All this was available through public records which told a compelling story. In fact, it was information from two sources that, when combined, made it so interesting.

A few weeks ago, Paul Singer of Roll Call wrote a story about a member of Congress and his chief of staff who made an eye-catching investment in a China-related business with someone who paid nearly $20,000 for them to go to China on so-called "officially connected travel" and donated to the congressman's campaign. It was a total coincidence that the day before we had launched a database of the personal financial disclosures of all congressional staffers, which would have, with our comprehensive database of privately financed congressional trips, highlighted this potential conflict of interest.

We hope this blog can illuminate some of our data. While we might highlight someone on one side of the aisle or another, we plan to continue the tradition of non-partisanship.

Besides drawing attention to interesting aspects of our data, we plan to use this space to illuminate our processes in providing this data, how others have usefully employed our site, and to alert users what new information products we have released or will release.

New salary data released

Posted by LegiStorm on April 2, 2008

The latest congressional staff salary data, from the fourth quarter of 2007, is now available from the House of Representatives. We have also released historical data from both the House and Senate in 2002 that helps build our database so that it is now complete from Oct. 1, 2002 forward.

Every three months, the House releases its salary data and we transcribe it from book form into our database. For those who have not followed the process closely, it typically takes at least two months before these books are released, and another three weeks or so for us to get the data into a database form and edit it for accuracy.

The Senate salary data, meanwhile, is released every six months. Our last Senate data goes through September 2007. The Senate is not due to publish its latest expenditure and salary data for at least two months. We hope to have the Senate data on our site less than about three months from now.

About Caught Our Eye

We spend a large part of our days looking at data. Documents often come in by the dozens and hundreds. And while most are boring - how interesting can staring at a phone directory or salary records be, for example? - we find daily reasons for interest, amusement or even concern packed in the documents. So we are launching a new running feature that we call "Caught our Eye."

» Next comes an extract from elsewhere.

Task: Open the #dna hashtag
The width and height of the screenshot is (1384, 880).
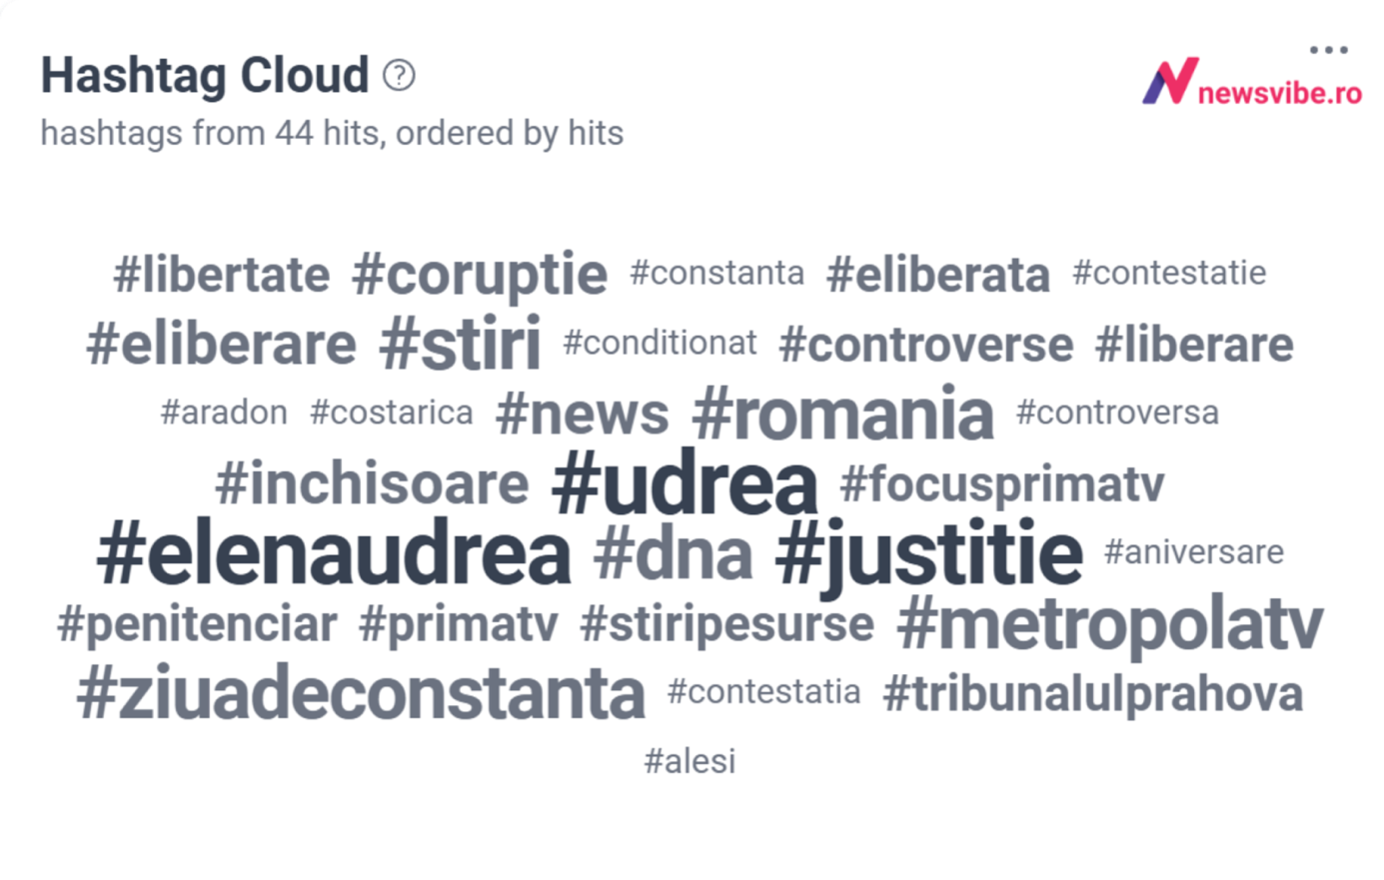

Longer than tweets but shorter than most blog posts, Caught our Eye items will bring back the interest in reviewing documents and researching people. Some items might bring hard, breaking news. Others will raise eyebrows and lead some into further inquiry. Others might be good for a joke or two around the water cooler. All will enlighten about the people or workings of Capitol Hill.

Caught our Eye items will be published each morning for LegiStorm Pro subscribers. Non-Pro site users will be able to receive the news items a few hours later. In addition to having immediate access to the news, LegiStorm Pro users will have a handy way to search and browse all past items.